Bathrooms for the Transgendered
As a general rule, most counselors recommend that transgender students of any age have access to the restroom that corresponds to the gender that they identity with, especially if it aligns with the gender in which they present themselves. If a student desires privacy or is not comfortable in a public restroom, it is advised that a single stall bathroom should be made available, if at all possible. If a faculty stall needs to be made available, that should be seen as the solution. (Seelman, 2014). It is important that the use of a single stall facility be the student’s idea, and that he is not coerced by parents, other students, or school officials (Seelman, 2014).

Many lawsuits have been brought against schools for allowing transgender students (especially male to female) to use the female restroom. There is a fear amongst parents that a biological male using the female restroom poses a threat to the other girls using it at the time. It is important to realize that transgender individuals are no more likely to commit a sex offense than is the average person, and this should be communicated to parents.

Supporting Gwen and her Parents
The most important consideration in the emotional well-being of Gwen and her family is that they are aware that the school administrators are on their side, and will do everything that they can to make this transition as easy as possible for all involved. Keeping in touch through phone calls, in-person meetings, and emails to check for any issues which might come up, and maintaining an open-door policy for all involved (including other students having difficulty with the situation) is also important. Keeping everything out in the open, and not letting it become a deep, dark secret, can help to lessen the emotional impact on everyone involved (Kranzow, Hinkle, & Foote, 2015). By treating the situation as somehow disturbing and something which needs to remain secret, administrators, parents, and students alike are only making a difficult situation worse.

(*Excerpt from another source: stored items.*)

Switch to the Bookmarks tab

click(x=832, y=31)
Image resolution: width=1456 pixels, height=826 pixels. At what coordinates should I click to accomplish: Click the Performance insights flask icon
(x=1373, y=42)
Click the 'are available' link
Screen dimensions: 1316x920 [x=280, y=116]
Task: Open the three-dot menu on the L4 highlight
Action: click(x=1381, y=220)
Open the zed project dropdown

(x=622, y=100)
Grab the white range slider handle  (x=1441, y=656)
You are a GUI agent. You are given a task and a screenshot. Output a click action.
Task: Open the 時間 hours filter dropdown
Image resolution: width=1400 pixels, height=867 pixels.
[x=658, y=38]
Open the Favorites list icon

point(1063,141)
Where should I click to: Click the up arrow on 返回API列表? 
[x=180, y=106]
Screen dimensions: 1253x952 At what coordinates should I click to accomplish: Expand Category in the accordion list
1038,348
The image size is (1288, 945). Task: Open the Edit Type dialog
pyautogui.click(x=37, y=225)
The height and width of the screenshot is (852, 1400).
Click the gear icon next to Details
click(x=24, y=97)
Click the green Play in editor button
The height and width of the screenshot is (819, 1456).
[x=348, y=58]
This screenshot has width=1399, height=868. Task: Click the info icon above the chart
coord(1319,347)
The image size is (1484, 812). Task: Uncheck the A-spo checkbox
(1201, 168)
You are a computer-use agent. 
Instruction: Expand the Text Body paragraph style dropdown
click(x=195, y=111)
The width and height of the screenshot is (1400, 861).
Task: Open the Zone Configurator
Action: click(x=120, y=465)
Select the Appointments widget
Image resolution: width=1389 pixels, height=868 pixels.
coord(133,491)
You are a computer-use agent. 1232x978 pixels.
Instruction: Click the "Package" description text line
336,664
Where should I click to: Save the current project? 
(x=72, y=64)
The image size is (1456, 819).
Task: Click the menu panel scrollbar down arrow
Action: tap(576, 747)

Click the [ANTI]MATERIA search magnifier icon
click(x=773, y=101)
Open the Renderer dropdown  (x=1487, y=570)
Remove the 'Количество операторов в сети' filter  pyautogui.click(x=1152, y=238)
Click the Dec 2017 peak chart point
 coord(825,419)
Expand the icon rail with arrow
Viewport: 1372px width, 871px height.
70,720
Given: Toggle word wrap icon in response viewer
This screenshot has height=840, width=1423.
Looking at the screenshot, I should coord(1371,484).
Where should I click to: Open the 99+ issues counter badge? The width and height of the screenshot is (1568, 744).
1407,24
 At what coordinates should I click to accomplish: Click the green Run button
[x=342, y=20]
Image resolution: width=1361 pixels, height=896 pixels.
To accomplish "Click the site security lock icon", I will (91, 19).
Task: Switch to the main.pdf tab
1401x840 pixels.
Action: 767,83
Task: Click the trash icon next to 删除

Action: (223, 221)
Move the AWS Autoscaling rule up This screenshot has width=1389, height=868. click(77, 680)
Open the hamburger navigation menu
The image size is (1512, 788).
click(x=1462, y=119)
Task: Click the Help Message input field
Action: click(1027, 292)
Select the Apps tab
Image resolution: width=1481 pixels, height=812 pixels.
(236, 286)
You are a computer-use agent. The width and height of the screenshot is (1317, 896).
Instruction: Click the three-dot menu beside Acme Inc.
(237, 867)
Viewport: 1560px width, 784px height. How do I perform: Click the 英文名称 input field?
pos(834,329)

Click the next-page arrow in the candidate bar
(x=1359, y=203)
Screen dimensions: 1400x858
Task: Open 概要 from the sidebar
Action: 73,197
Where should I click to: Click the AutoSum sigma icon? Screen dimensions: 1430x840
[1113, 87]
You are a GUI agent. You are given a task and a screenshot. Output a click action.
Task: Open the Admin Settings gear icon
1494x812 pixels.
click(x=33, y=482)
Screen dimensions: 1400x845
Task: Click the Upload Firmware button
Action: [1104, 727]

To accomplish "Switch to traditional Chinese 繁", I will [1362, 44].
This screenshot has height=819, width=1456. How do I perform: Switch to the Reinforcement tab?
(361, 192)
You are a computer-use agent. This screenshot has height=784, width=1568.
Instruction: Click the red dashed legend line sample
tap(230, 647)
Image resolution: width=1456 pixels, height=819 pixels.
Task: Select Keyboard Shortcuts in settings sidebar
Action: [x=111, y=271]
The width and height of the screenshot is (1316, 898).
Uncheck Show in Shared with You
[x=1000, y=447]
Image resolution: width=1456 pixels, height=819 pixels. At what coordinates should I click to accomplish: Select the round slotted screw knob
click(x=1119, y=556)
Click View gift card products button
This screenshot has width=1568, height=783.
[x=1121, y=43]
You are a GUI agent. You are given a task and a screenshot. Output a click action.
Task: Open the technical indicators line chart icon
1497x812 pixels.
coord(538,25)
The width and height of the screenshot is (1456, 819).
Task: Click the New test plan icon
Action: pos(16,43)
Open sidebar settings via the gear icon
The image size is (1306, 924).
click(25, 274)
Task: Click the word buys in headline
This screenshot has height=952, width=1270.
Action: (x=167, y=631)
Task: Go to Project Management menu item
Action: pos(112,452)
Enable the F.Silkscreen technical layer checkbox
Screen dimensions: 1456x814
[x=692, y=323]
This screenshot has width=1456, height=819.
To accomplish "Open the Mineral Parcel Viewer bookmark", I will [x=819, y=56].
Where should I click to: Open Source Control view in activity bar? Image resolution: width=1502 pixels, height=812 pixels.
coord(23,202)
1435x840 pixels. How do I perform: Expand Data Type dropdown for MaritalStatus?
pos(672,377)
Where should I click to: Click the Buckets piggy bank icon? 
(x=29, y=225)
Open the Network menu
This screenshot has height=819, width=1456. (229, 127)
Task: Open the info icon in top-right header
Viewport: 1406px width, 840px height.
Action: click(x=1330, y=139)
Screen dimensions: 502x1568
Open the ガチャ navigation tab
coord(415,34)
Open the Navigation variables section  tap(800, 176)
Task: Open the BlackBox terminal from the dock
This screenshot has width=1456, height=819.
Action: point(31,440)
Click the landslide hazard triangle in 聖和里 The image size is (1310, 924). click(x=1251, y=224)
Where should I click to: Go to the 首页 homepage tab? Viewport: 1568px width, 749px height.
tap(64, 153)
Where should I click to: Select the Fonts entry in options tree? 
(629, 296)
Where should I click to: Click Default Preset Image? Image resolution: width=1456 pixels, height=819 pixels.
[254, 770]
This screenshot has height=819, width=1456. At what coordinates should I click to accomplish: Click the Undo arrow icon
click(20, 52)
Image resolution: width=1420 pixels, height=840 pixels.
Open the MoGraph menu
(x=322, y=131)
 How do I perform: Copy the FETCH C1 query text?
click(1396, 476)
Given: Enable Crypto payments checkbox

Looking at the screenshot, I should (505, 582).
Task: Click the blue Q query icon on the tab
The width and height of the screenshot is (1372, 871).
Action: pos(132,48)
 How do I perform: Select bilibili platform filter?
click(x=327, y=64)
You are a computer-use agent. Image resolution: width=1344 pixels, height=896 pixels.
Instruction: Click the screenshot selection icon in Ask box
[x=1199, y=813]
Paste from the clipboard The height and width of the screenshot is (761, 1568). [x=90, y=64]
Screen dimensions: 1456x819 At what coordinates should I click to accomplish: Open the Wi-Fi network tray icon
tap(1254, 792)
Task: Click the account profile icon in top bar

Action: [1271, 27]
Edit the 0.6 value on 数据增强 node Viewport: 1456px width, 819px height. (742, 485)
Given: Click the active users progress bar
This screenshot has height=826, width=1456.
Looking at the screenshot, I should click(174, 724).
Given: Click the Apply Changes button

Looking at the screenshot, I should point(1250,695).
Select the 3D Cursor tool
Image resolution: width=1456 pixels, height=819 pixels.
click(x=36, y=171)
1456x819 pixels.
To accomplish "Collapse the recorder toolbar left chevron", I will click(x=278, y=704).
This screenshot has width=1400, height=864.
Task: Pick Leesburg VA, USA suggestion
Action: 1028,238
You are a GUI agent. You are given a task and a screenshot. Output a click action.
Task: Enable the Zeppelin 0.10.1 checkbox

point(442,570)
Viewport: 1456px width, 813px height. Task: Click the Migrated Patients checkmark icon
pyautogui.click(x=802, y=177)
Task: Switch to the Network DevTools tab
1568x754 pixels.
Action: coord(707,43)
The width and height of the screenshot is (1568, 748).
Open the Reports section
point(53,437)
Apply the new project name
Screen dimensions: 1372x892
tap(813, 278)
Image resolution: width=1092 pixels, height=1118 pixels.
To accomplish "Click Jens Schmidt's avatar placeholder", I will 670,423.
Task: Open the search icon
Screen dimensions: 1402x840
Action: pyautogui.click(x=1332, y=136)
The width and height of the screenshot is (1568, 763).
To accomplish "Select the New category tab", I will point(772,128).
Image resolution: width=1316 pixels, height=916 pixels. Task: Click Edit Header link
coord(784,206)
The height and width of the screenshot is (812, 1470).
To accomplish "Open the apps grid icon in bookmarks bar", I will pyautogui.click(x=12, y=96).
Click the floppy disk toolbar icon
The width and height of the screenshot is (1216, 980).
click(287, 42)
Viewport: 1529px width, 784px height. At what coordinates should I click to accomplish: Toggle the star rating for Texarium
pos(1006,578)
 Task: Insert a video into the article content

Specific Curriculum to Deal with Education about the Transgendered
In the best interest of everyone, including the transgender student, curriculum must be put into place which deals directly with the issue of transgendered individuals (Kranzow, Hinkle, & Foote, 2015). Some parents and students might not be aware of the problems faced by this group of people; the issues they face, the barriers they must overcome, and the discrimination due to ignorance that they come across on a daily basis. Without knowledge of what the transgendered face, it is impossible for the other people involved to have any type of empathy, which is necessary for communication and understanding to develop.

Health class or Sexual Education class would seem to be the best places to integrate new classes dealing with sexual orientation and congruence into the curriculum. The teachers are already aware of the subject matter, or if not, should be sent to a class, and the students are already expecting to learn about sex. Outside of the classroom, it is important that administration makes it clear that no bullying of the transgender student will be tolerated, and that this student should be treated the same as every other student in the school.

Conclusion
Having a transgender student in a school can be difficult for everyone involved. This is a relatively newly recognized issue, and as such, there is not as much information as one would hope. However, by following common sense, the few laws on the books, and simple human decency, hopefully a school can make all of its students comfortable; not just the transgender individual, but the rest of the student body as well.

    References
  • Kranzow, J., Hinkle, S. E., & Foote, S. M. (2015). Fostering success for students in transition. Journal of College & University Student Living Journal 42(1): 124-127.
  • Seelman, K. L. (Sep 2014). Recommendations of transgender students, staff, and faculty in the USA for improving college campuses. Gender & Education 26(6): 618-635.